* Extrait fourni *
########################################

La loi exige que les personnes en détention provisoire soient incarcérées
séparément des prisonniers condamnés, mais le ministère de la Justice a indiqué
que ce n’était pas possible en raison de la surpopulation. Les conditions de
surpopulation étaient aggravées par un éclairage, une ventilation et un chauffage
non conformes aux normes dans des bâtiments qui n’avaient pas été construits à
l’origine pour servir de prisons. La plupart des prisons souffraient de la
dégradation des infrastructures.
Sur les 27 prisons du pays, une était destinée uniquement aux femmes, et huit
comptaient des quartiers séparés pour les femmes.
Les migrants sous le coup d’une décision d’expulsion détenus au centre de
rétention d’El Ouardia se plaignaient de l’absence d’assistance juridique et de
services médicaux sur place.
Les soins de santé à la disposition des détenus étaient inadéquats. Très peu de
prisons possédaient une ambulance ou un véhicule médicalisé. Des responsables
ont mentionné qu’ils ne disposaient pas de l’équipement nécessaire pour assurer la
sécurité des gardiens, des autres membres du personnel et des détenus. En outre, le
personnel n’était pas suffisamment formé en matière de gestion des crises, de
recours à la force et de sensibilisation aux droits de l’homme.

########################################

* Données répertoriées *

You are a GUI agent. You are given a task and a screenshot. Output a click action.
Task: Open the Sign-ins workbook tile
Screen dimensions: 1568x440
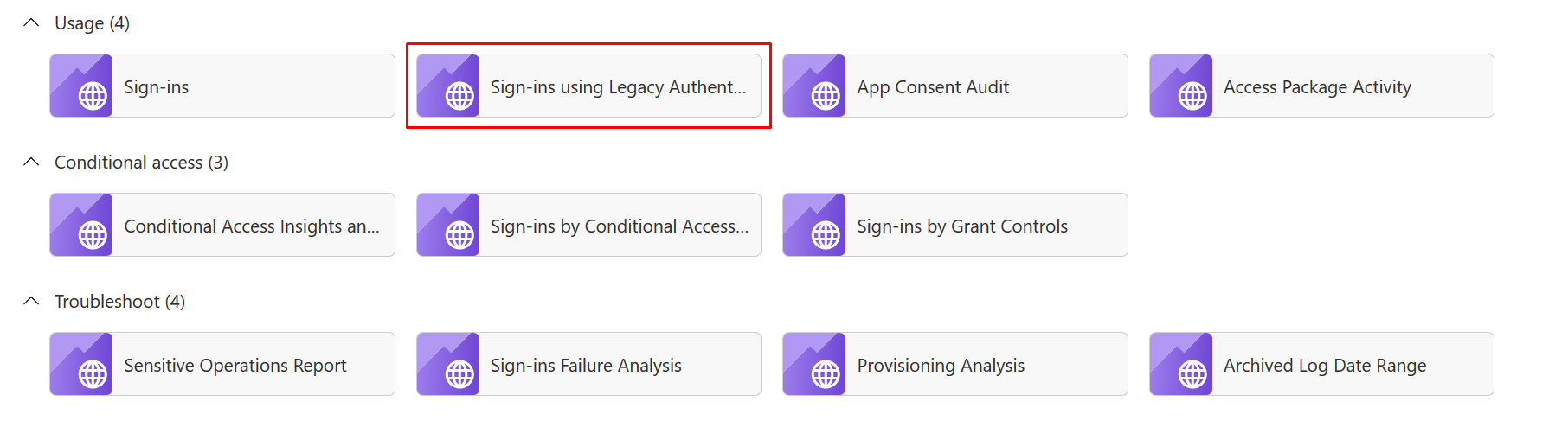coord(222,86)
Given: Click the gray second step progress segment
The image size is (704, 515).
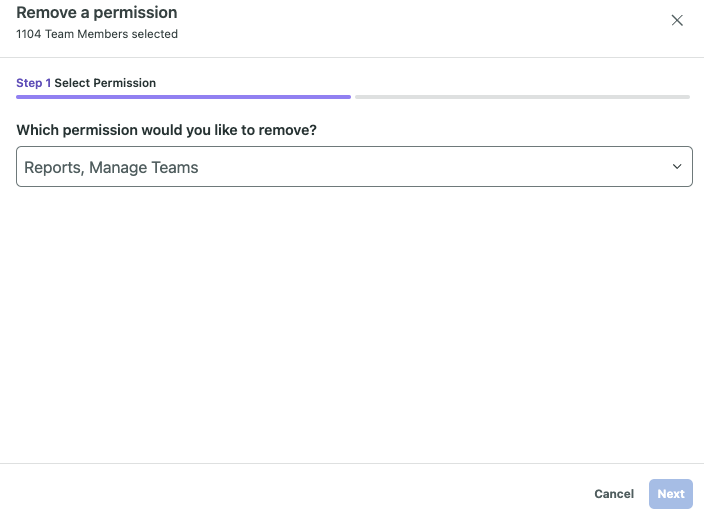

########################################

* Problèmes à résoudre *
1) Tirez de l'extrait sur les prisons, mot pour mot, le passage allant de « Sur les 27 prisons » à « médicaux sur place. ».
2) Traduisez en anglais cette phrase de l'extrait sur les prisons : « Sur les 27 prisons du pays, une était destinée uniquement aux femmes, et huit comptaient des quartiers séparés pour les femmes. »
Appuyez-vous uniquement sur l'extrait, sans tenir compte des données.

* Solutions par tâche *
1)
Sur les 27 prisons du pays, une était destinée uniquement aux femmes, et huit
comptaient des quartiers séparés pour les femmes.
Les migrants sous le coup d’une décision d’expulsion détenus au centre de
rétention d’El Ouardia se plaignaient de l’absence d’assistance juridique et de
services médicaux sur place.

2) Of the country's 27 prisons, one was intended solely for women, and eight had separate sections for women.